The dataset contains train, test and dev splits. We have manually annotated gold standard testsets for 8 languages: Bengali, Gujarati, Hindi, Kannada, Malayalam, Marathi, Punjabi, Telugu.

We also release IndicNER, a multilingual mBERT model fine-tuned on the Naamapadam training set.

Downloads

Naamapadam Dataset: Available on our Hugginface repository

IndicNER model: Available on our Huggingface repository

Comparison of Indian language Named Entity training dataset statistics (total number of named entities), For all datasets, the statistics include only LOC, PER and ORG named entities.


as bn gu hi kn ml mr or pa ta te
Naamapadam 5.0K 1.6M 765.5K 2.1M 655K 1.0M 731.2K 189.6K 875.9K 741.1K 747.8K
WikiANN 443 61K 1.6K 4.7K 1.9K 9.4K 7.2K 658 1K 12.5K 3.4K
FIRE-2014 - 6.1K - 3.5K - 4.2K - - - 3.2K -
CFILT - - - 262.1K - - 4.8K - - - -
MultiCoNER - 9.9K - 10.5K - - - - - - -
MahaNER - - - - - - 16K - - - -
AsNER ~6K - - - - - - - - - -

Statistics for the Naamapadam dataset.
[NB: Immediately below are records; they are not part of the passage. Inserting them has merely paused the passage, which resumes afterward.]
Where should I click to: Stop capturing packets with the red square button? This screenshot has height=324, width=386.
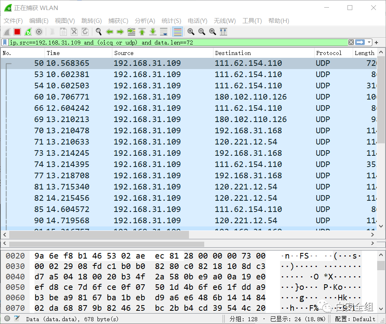pos(17,32)
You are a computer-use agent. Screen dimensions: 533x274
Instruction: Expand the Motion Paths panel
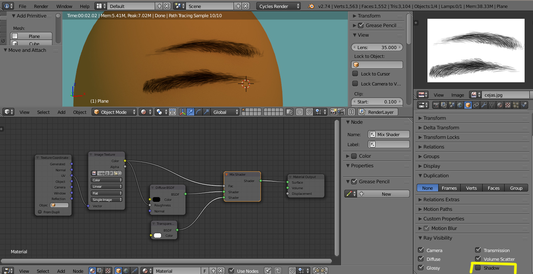tap(437, 209)
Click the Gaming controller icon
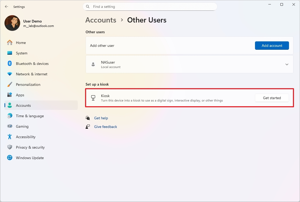Image resolution: width=300 pixels, height=202 pixels. coord(10,126)
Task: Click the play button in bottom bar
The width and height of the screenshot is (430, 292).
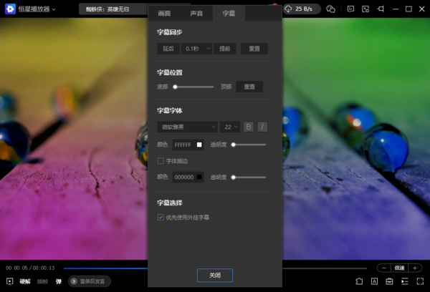Action: 10,281
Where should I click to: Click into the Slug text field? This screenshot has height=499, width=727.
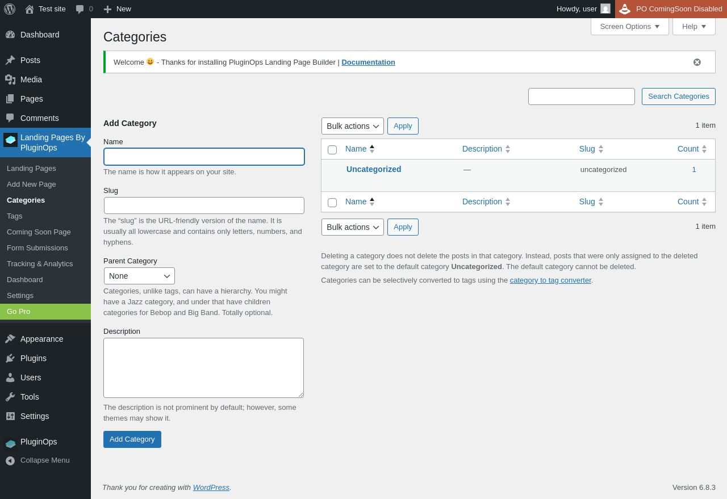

The testsets for as, or and ta are either silver standard or small. Work on creation of larger, manually annotated testsets is in progress for these languages.


Lang. Sentence Count Train Dev Test
Train Dev Test Org Loc Per Org Loc Per Org Loc Per
bn 961.7K 4.9K 607 340.7K 560.9K 725.2K 1.7K 2.8K 3.7K 207 331 457
gu 472.8K 2.4K 1.1K 205.7K 238.1K 321.7K 1.1K 1.2K 1.6K 419 645 673
hi 985.8K 13.5K 437 686.4K 731.2K 767.0K 9.7K 10.2K 10.5K 257 302 263
kn 471.8K 2.4K 1.0K 167.5K 177.0K 310.5K 882 919 1.6K 291 397 614
ml 716.7K 3.6K 974 234.5K 308.2K 501.2K 1.2K 1.6K 2.6K 309 482 714
mr 455.2K 2.3K 1.1K 164.9K 224.0K 342.3K 868 1.2K 1.8K 391 569 696
pa 463.5K 2.3K 993 235.0K 289.8K 351.1K 1.1K 1.5K 1.7K 408 496 553
te 507.7K 2.7K 861 194.1K 205.9K 347.8K 1.0K 1.0K 2.0K 263 482 607
ta 497.9K 2.8K 49 177.7K 281.2K 282.2K 1.0K 1.5K 1.6K 26 34 22
as 10.3K 52 51 2.0K 1.8K 1.2K 18 5 3 11 7 6
or 196.8K 993 994 45.6K 59.4K 84.6K 225 268 386 229 266 431

Contributors

  • Arnav Mhaske (AI4Bharat, IITM)
  • Harshit Kedia (AI4Bharat, IITM)
  • Sumanth Doddapaneni, (AI4Bharat, IITM)
  • Mitesh Khapra,  (AI4Bharat, IITM)
  • Pratyush Kumar,  (Microsoft, AI4Bharat, IITM)
  • Rudra Murthy V, (IBM Research India, AI4Bharat, IITM)[mailto:rmurthyv@in.ibm.com]
  • Anoop Kunchukuttan, (Microsoft, AI4Bharat, IITM)[mailto:ankunchu@microsoft.com]

Corresponding authors: Rudra Murthy V, Anoop Kunchukuttan

Citing

If you are using any of the resources, please cite the following article:

Language

@misc{mhaske2022naamapadam,  doi = {10.48550/ARXIV.2212.10168},  url = {https://arxiv.org/abs/2212.10168},  author = {Mhaske, Arnav and Kedia, Harshit and Doddapaneni, Sumanth and Khapra, Mitesh M. and Kumar, Pratyush and Murthy, Rudra and Kunchukuttan, Anoop},  title = {Naamapadam: A Large-Scale Named Entity Annotated Data for Indic Languages}  publisher = {arXiv},  year = {2022},}

License

Naamapadam is released under this licensing scheme:

  • We do not own any of the text from which this data has been extracted.
  • We license the actual packaging of this data under the Creative Commons CC0 license (“no rights reserved”).
  • To the extent possible under law, AI4Bharat has waived all copyright and related or neighboring rights to Naamapadam.
  • This work is published from: India.